Ellen Andrews avatar

Immigrants, in Connecticut and across the US, are the most likely population to be uninsured. These are our workers, neighbors, and taxpayers. We’re all safer, healthier, and richer when everyone has health coverage. It’s the right thing to do for them, but if that’s not enough, it’s also the right thing to do for all of us.

People without health coverage tend to delay and forgo needed care, causing health problems to be identified later, when they are more difficult and more costly to treat. The uninsured are often unable to pay for their costly care, as they tend to have lower incomes and the prices charged uninsured patients are much higher than for other payers. Even if they get care, they are far more likely to empty savings accounts, have medical debt, have the bills sent to collections, and experience bankruptcy. They are often forced to rely on overcrowded emergency rooms for care, reducing the quality of care for everyone in the ER.

Covering all children is an exceptional investment in the future. Preventive care started early pays off for a lifetime. Children covered by Medicaid become healthier adults, including lower rates of heart disease, diabetes, and obesity. Expansions of Medicaid increased children’s access to healthcare and lowered preventable hospitalizations, chronic conditions, and mortality rates for vulnerable children. It also leads to better educational outcomes, less chance of family financial distress and bankruptcy, and increased employment and tax payments as adults.

Almost all (95%) foreign-born children in Connecticut are enrolled in school. Seven in ten immigrant adults, their parents, are employed and paying taxes. The children we don’t cover with healthcare, grow into the workers we will need in the future. Connecticut had 100,000 job openings in December but only 25,000 unemployed state residents. That gap is only going to grow as our population ages; we will need healthy, productive workers.

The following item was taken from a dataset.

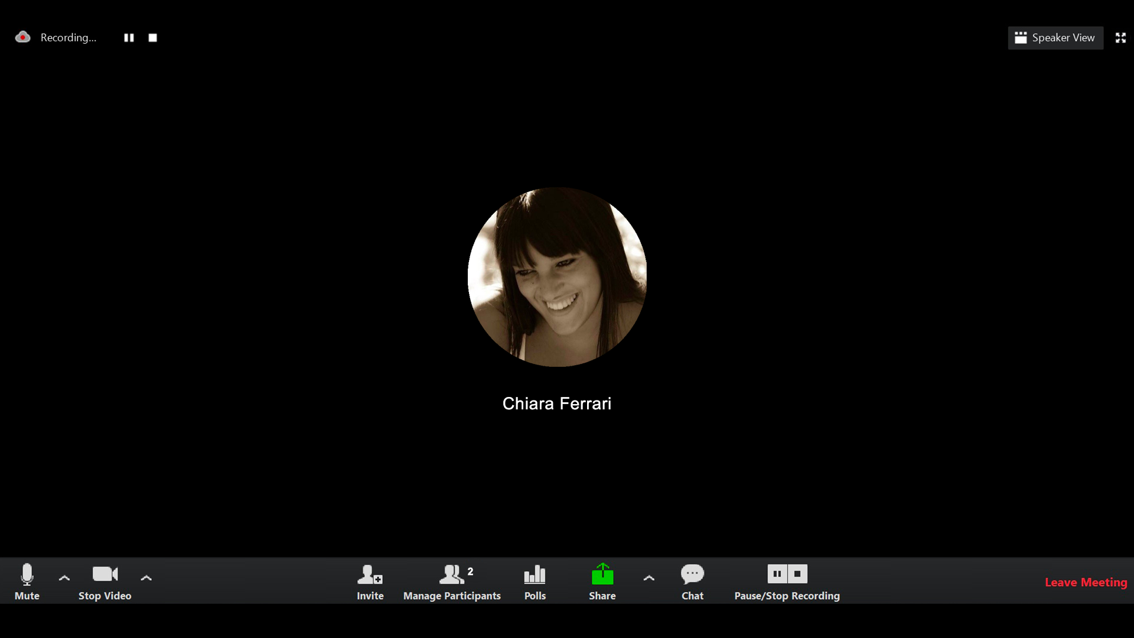Pause recording from bottom toolbar

pos(777,574)
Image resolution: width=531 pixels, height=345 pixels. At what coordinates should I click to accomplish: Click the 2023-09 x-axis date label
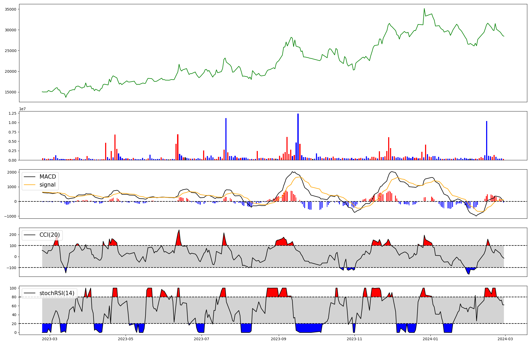click(279, 339)
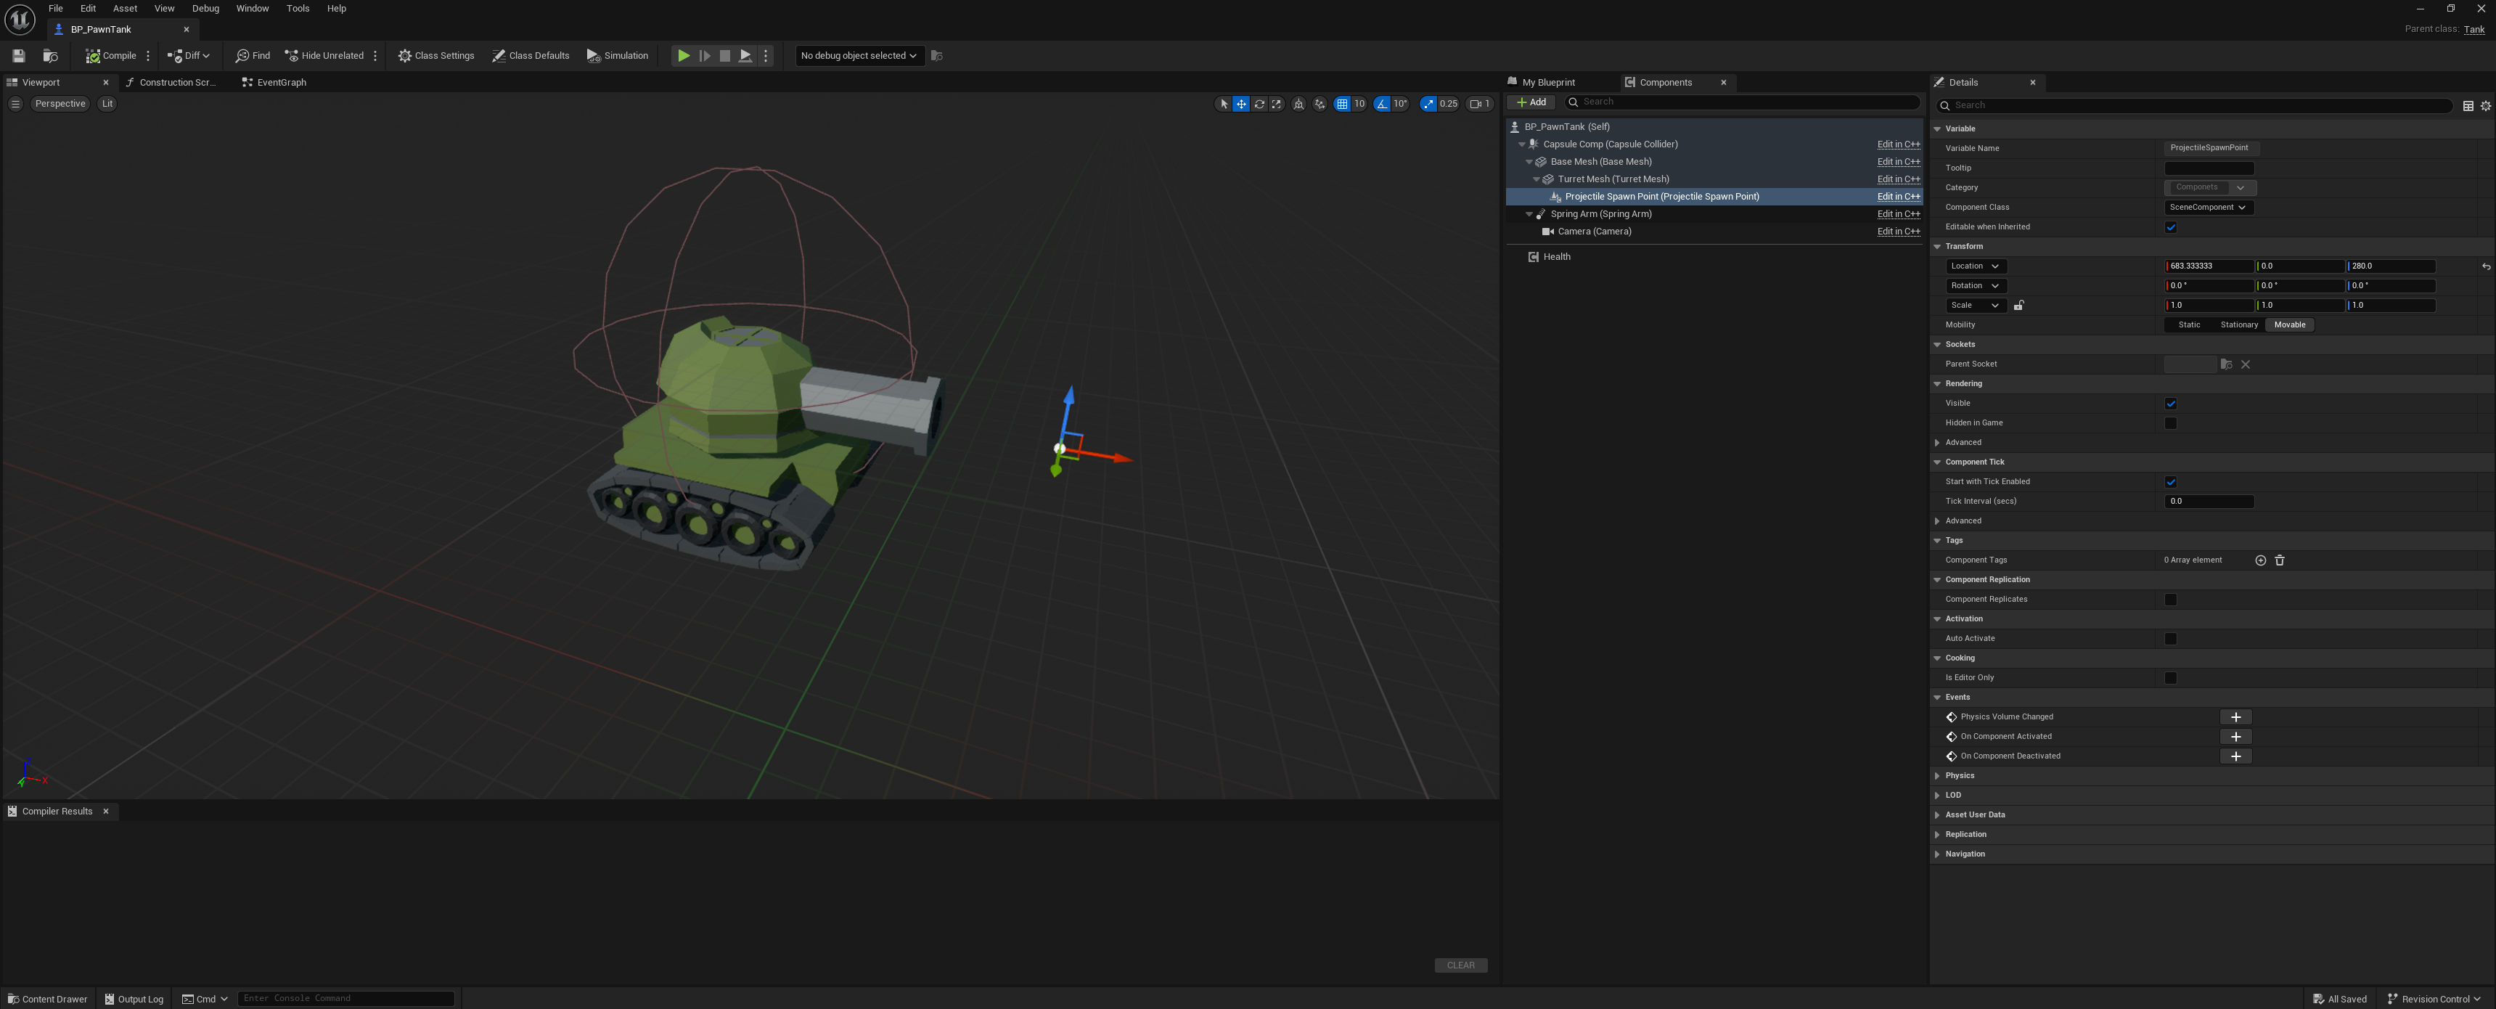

A new economic analysis from Rand finds that it would cost Connecticut about $10 million to cover children under HUSKY who qualify, regardless of immigration status. This cost would be offset by significant reductions in hospital uncompensated care and less need for emergency Medicaid payments. There is also the potential for a federal waiver to cover the costs. Six states and the District of Columbia have expanded Medicaid to children and pregnant women, regardless of immigration status. California, Illinois, and the District of Columbia have also expanded to some adults. 

a green button that says support and red button that says oppose

Over the last two legislative sessions in Hartford, policymakers expanded HUSKY for children who qualify for coverage, regardless of immigration status. First, they expanded to age eight, then last year to 12, allowing children enrolled to keep coverage until age 19. It’s a very good thing that will bring important relief to Connecticut families and underserved communities. But people are calling for more. Over 700 written testimonies were submitted and over 200 people signed up to speak in a public hearing this week on a bill to expand HUSKY to all children, regardless of immigration status, up to age 25 by next June. 

But it’s been suggested that we have to go slowly and see how much the current expansions cost. Connecticut doesn’t usually have a problem going all in. Reductions in the gas tax benefit all drivers, eliminating plastic bags didn’t start with just some stores, and we were the first state to expand HUSKY coverage under the ACA as far as we could. Covering everyone who qualifies, regardless of immigration status, is a very good return on public investment, so why would we limit and delay those benefits for the families and the state.

Passing this bill is a smart investment in Connecticut’s future. Covering all children improves the health of future workers, lowers economic burdens on families and struggling communities, eases the strain on our health system still reeling from the pandemic, and provides relief from health and financial worries for Connecticut families. It makes sense.